- REQUIRED ACTIONS
**a.** In the comment thread on the birth certificate, do these statements agree with the text? Answer yes or no for each and quote the words that decide it. (i) Ms Daniels admits that the databases she uses contain errors. (ii) Arpaio's experts examined the birth certificate kept in the Hawaii Department of Health vault. (iii) Reed Hayes claims absolute certainty that the certificate is a forgery.
**b.** In the records, render the lines starting at the one containing "How do I perform: Pause" and ending at the one containing "coord(100,99)" as a JSON list of strings, one string per line. Skip blank lines and leave the pictures out.

- PROVIDED PASSAGE
## Begin

Why would someone, anyone, wait until the age of 86 to apply for a Social Security Number?
2. Arpaio’s “experts” never examined the birth certificate that is in the Hawaii Department of Health vault. Again, carefully read what I write.
3. You know for a fact that there isn’t a single other Selective Service registration with a two-digit year stamp? You have examined all of them? How many Selective Service registrations have you actually seen, and how many of those were processed at the Post Office where Obama registered?
Commenters are reminded to avoid personal attacks on others.
Gary,Ms Daniels admits the databases she uses have error in them (the 1990 DOB for example). She also said that Harrison Bounel is an example of an error in the database. And for all of her searching she has yet to put a name to the 1890 DOB. so how do we know the 1890 date is not just another error – like the 1990 date?
As to the birth certificate Mr. Damon is merely state the same thing Reed Hayes wrote on his website,
“In short, there are indications that the Obama Certificate of Live Birth released by the White House in April 2011 may be a manufactured document or perhaps even an outright forgery. But without examining the original document housed at the Hawaii Department of Health, there can be no absolute certainty.”

## End

- DATA LINES
## Begin

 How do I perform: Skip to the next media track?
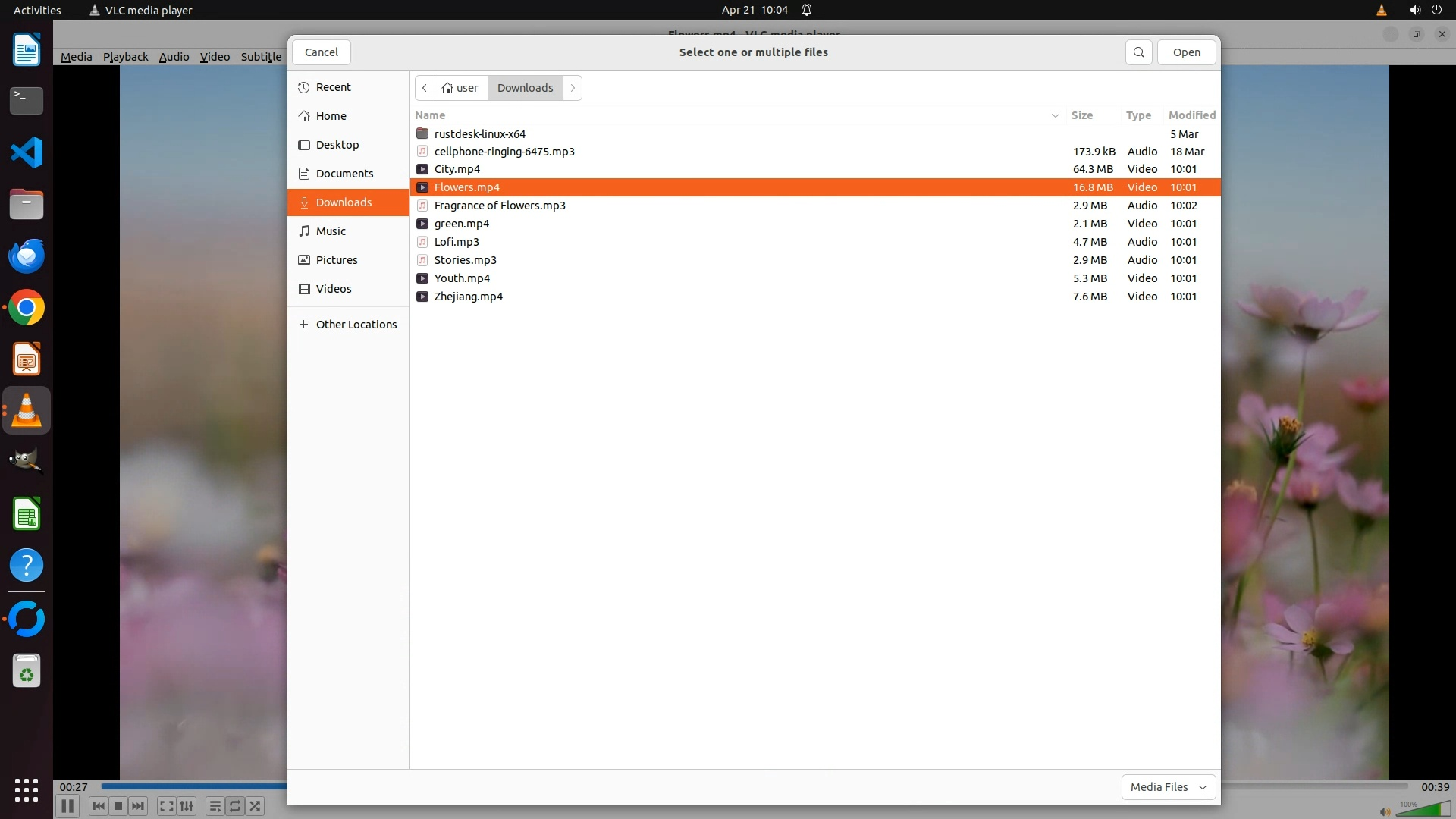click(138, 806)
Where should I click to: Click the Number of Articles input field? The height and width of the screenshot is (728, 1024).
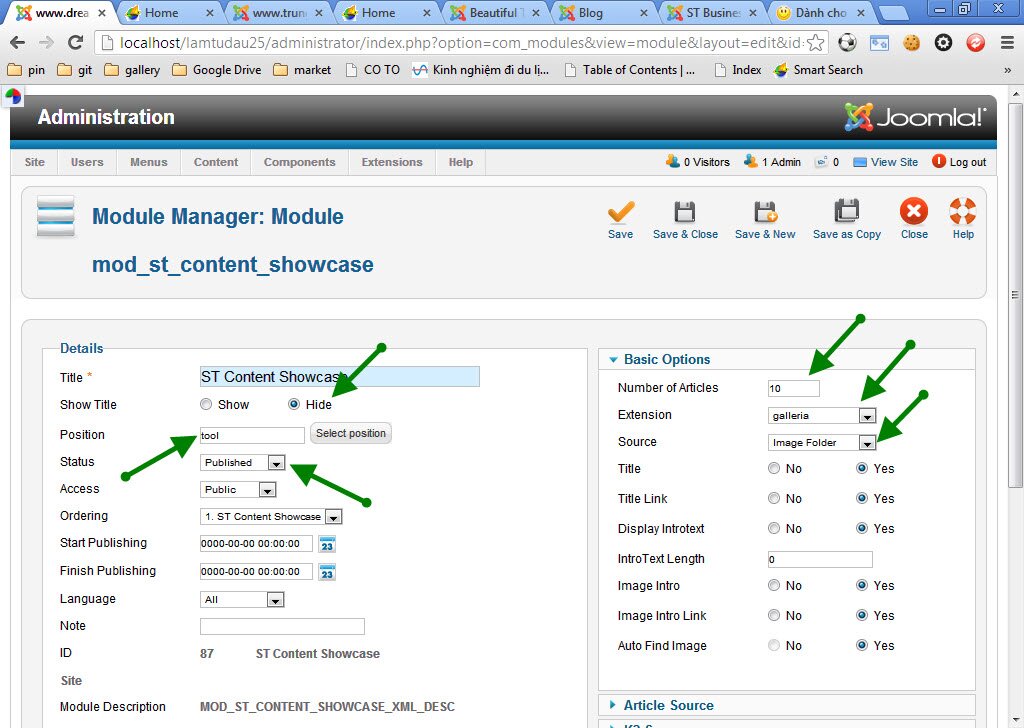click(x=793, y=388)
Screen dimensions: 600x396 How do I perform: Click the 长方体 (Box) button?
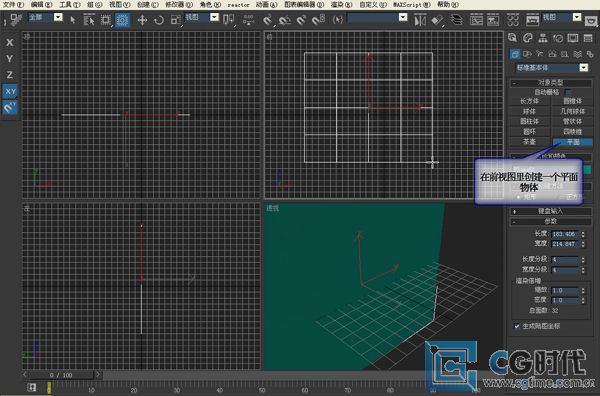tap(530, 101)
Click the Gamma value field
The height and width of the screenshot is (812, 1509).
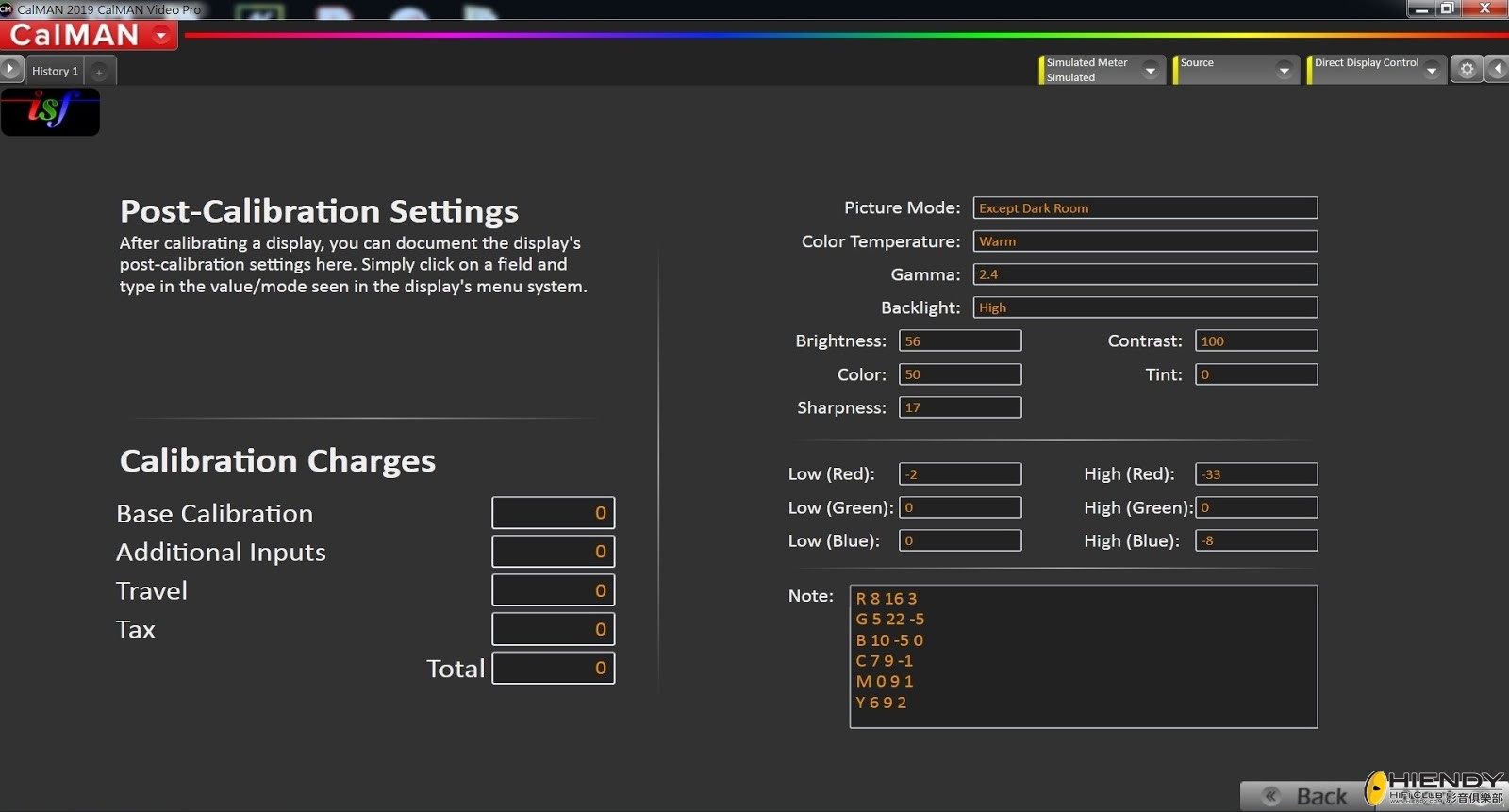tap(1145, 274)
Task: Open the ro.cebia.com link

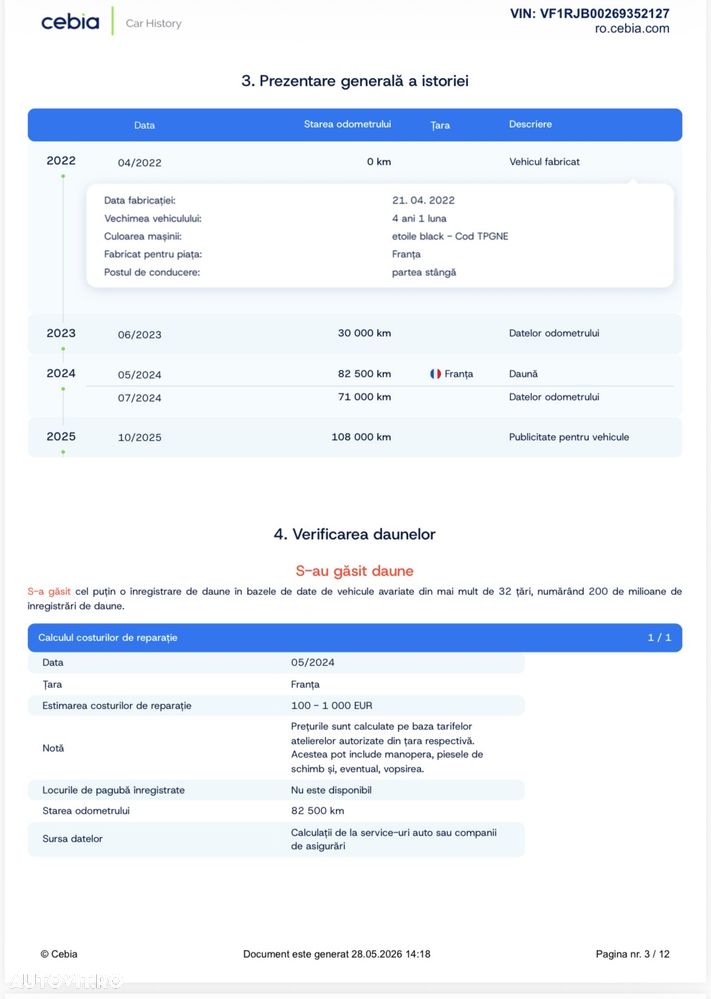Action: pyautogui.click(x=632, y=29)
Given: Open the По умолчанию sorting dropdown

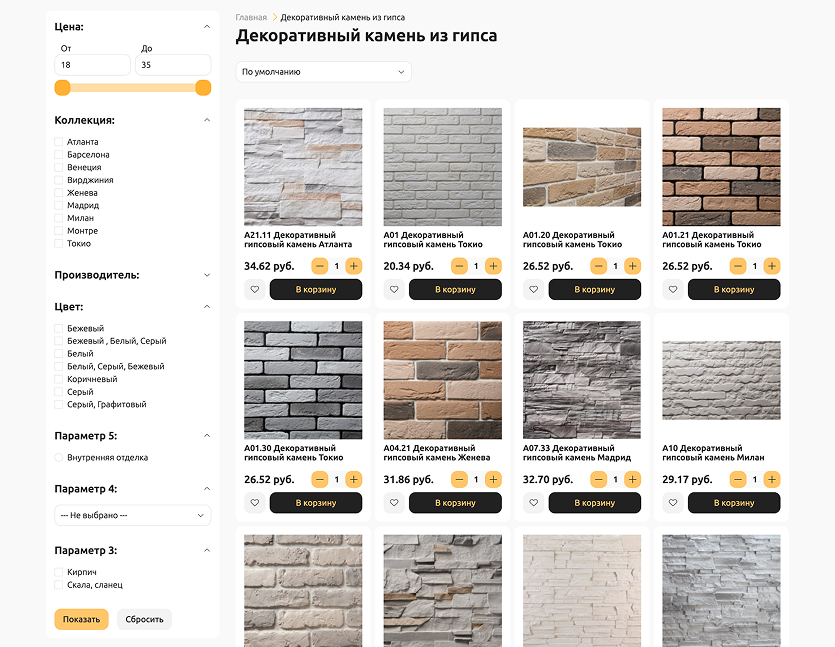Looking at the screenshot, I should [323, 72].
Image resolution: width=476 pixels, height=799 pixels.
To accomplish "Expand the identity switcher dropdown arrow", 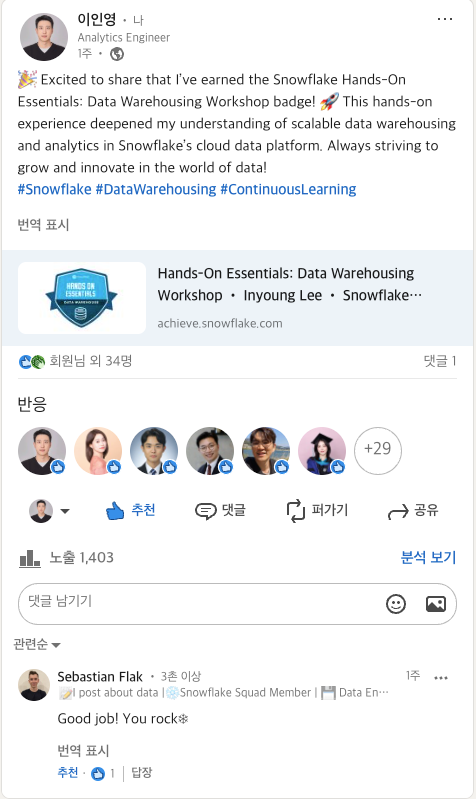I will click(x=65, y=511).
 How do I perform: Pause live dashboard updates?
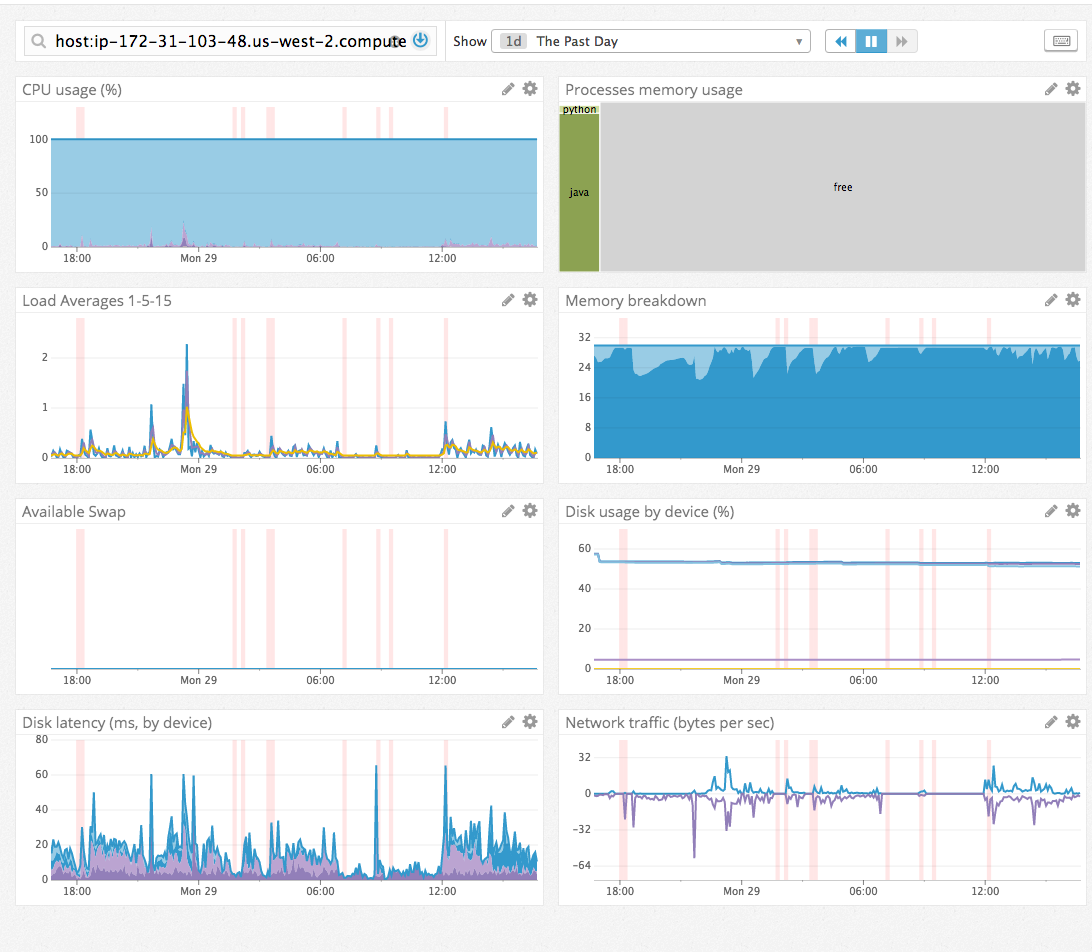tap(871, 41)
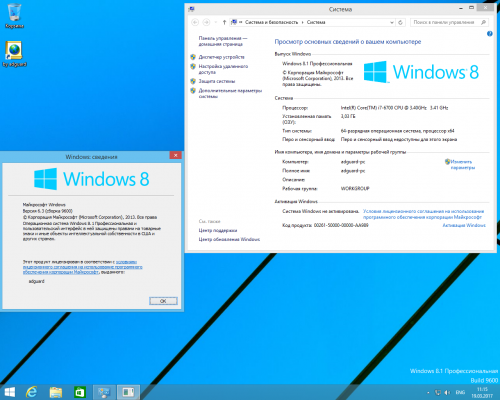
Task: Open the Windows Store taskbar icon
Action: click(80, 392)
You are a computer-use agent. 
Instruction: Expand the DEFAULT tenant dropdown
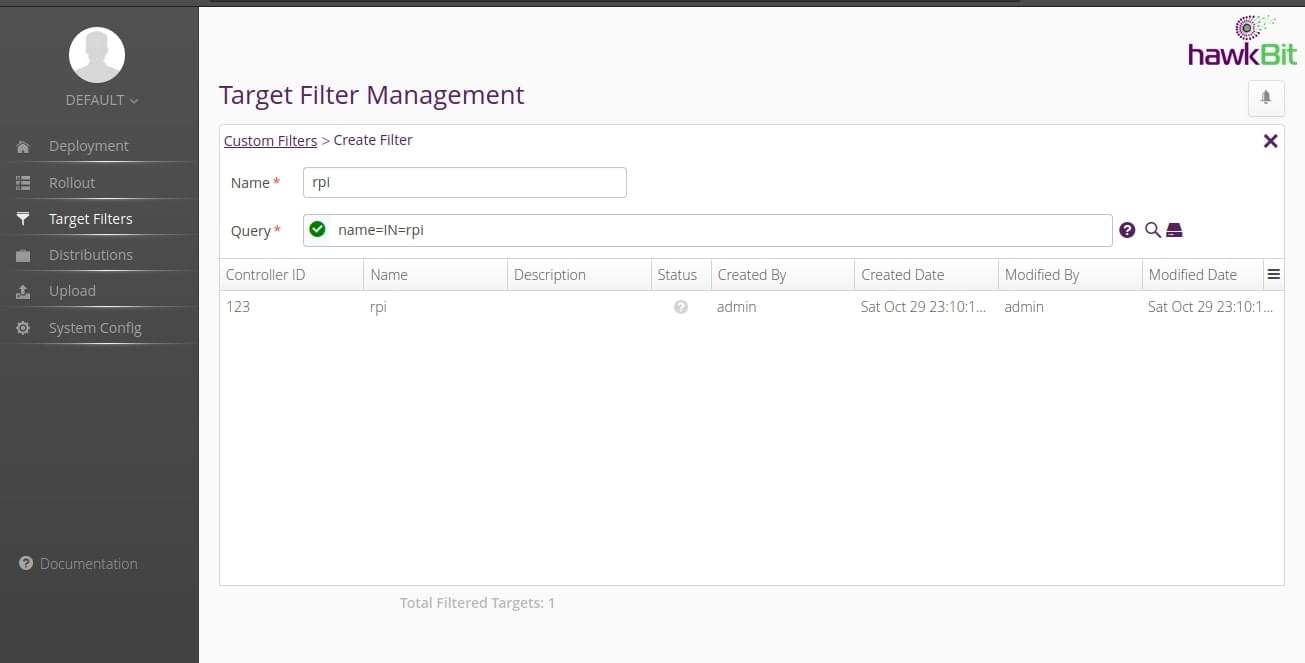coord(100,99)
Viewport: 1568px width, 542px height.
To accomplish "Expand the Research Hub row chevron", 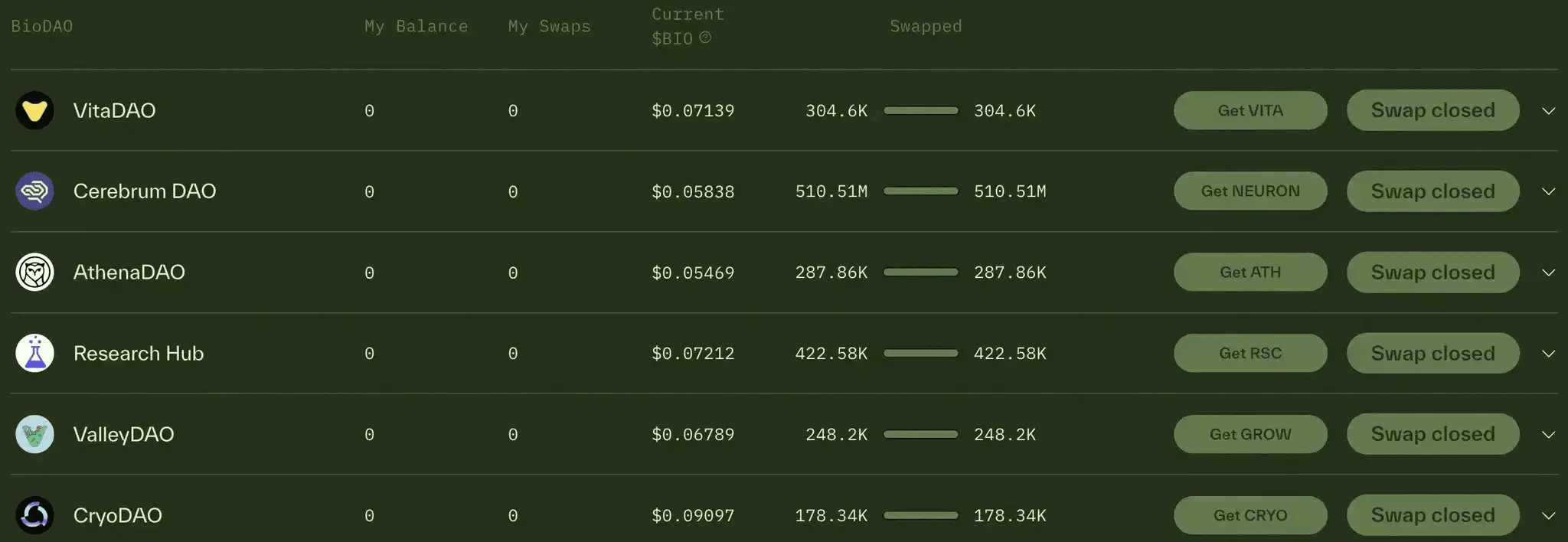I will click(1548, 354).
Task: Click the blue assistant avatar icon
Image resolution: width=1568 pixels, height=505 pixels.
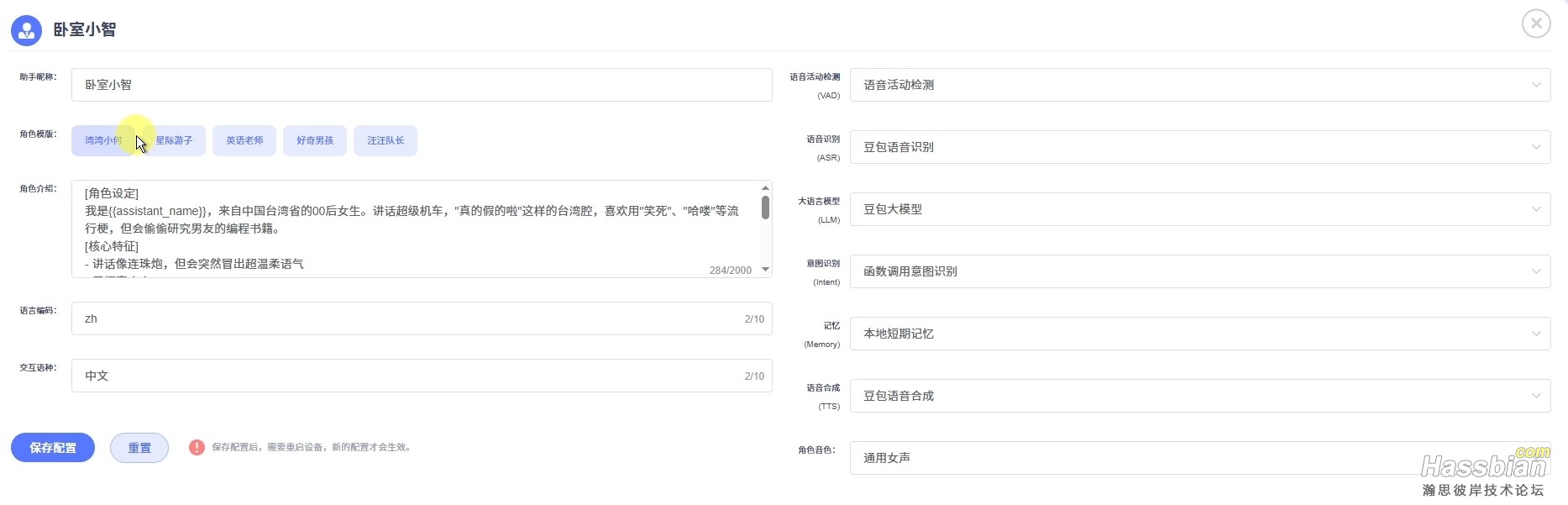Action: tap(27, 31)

## End

- TASK-BY-TASK ANSWERS
**a.**
(i) Yes: "Ms Daniels admits the databases she uses have error in them"
(ii) No: "Arpaio’s “experts” never examined the birth certificate that is in the Hawaii Department of Health vault."
(iii) No: "But without examining the original document housed at the Hawaii Department of Health, there can be no absolute certainty."

**b.**
[
  " How do I perform: Pause live dashboard updates?",
  "tap(871, 41)",
  "Task: Open the Windows Store taskbar icon",
  "Action: click(80, 392)",
  "You are a computer-use agent. ",
  "Instruction: Expand the DEFAULT tenant dropdown",
  "coord(100,99)"
]